CSV → Kafka · CocoIndex Examples

CSV in, Kafka out — row by row, live, with CocoIndex

We’ll take a folder of CSV files and turn it into a live Kafka stream — each row published as a JSON message, keyed by its primary key. Edit a cell and, within a second, exactly one message for that one row lands on the topic. Add a row, get one new message. Delete a file, and every row from it is tombstoned.

The whole pipeline is ordinary async Python, and the Kafka topic is just a target you declare — the same way you’d declare a Postgres table or a vector index.
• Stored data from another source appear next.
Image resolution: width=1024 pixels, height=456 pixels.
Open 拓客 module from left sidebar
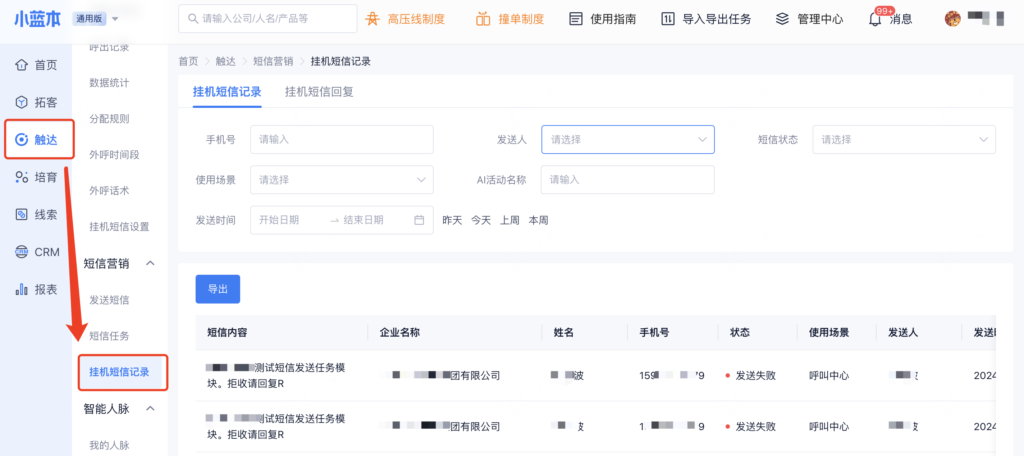[21, 102]
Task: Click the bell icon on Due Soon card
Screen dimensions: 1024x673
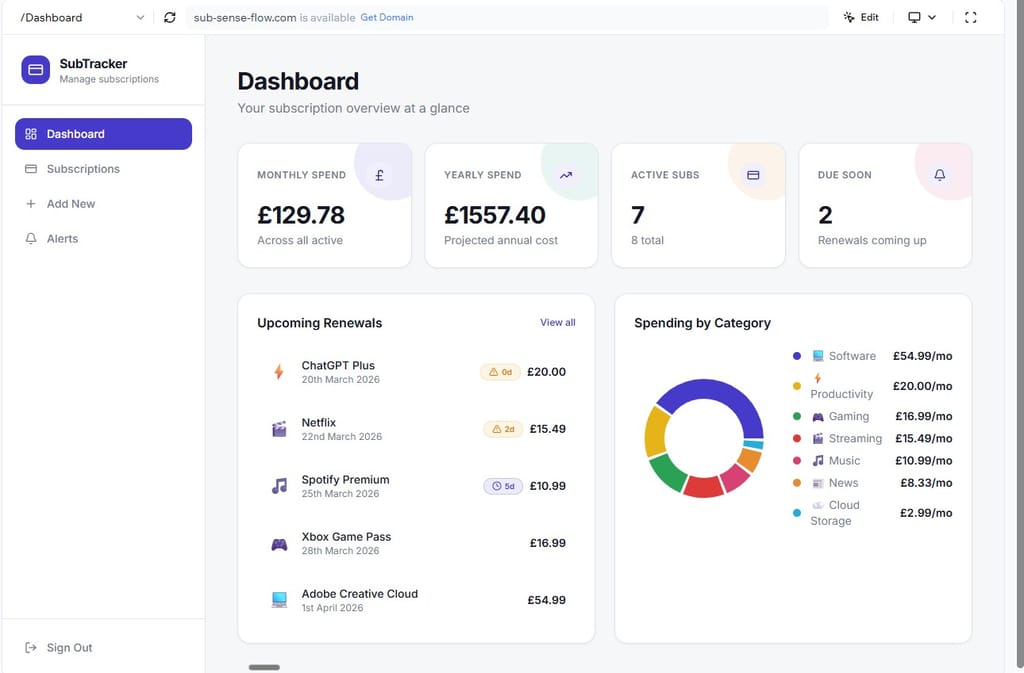Action: tap(940, 175)

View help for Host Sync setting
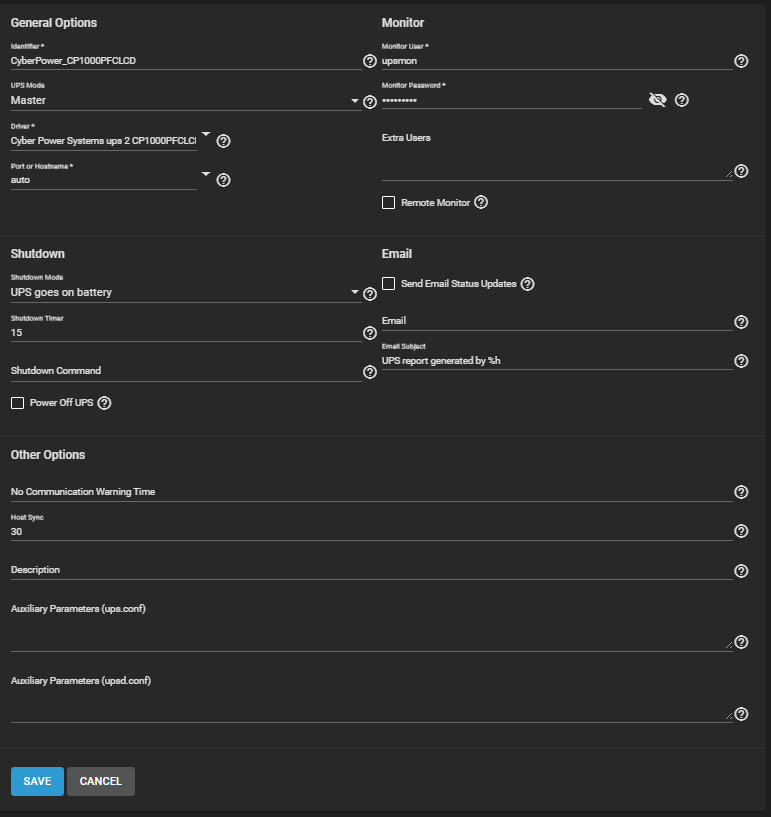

CocoIndex’s Rust engine does the incremental processing underneath: it tracks what each row last looked like and produces a message only for rows that actually changed — no producer loop, no dedup bookkeeping, no “did I already send this?” logic.

→ View on GitHub

Flow overview

CocoIndex CSV → Kafka flow: watch a folder of CSV files, run one process_csv component per file that turns each row into a JSON message, and declare it as a Kafka topic target state

From a high level, these are the steps:

Watch a local directory of CSV files (live).
For each file, parse rows with csv.DictReader and turn each row into a JSON value keyed by its first column.
Declare each row as a target state on a Kafka topic — CocoIndex produces the upserts and deletes.

You declare the transformation logic with native Python, without worrying about how updates propagate. Think: target_state = transformation(source_state).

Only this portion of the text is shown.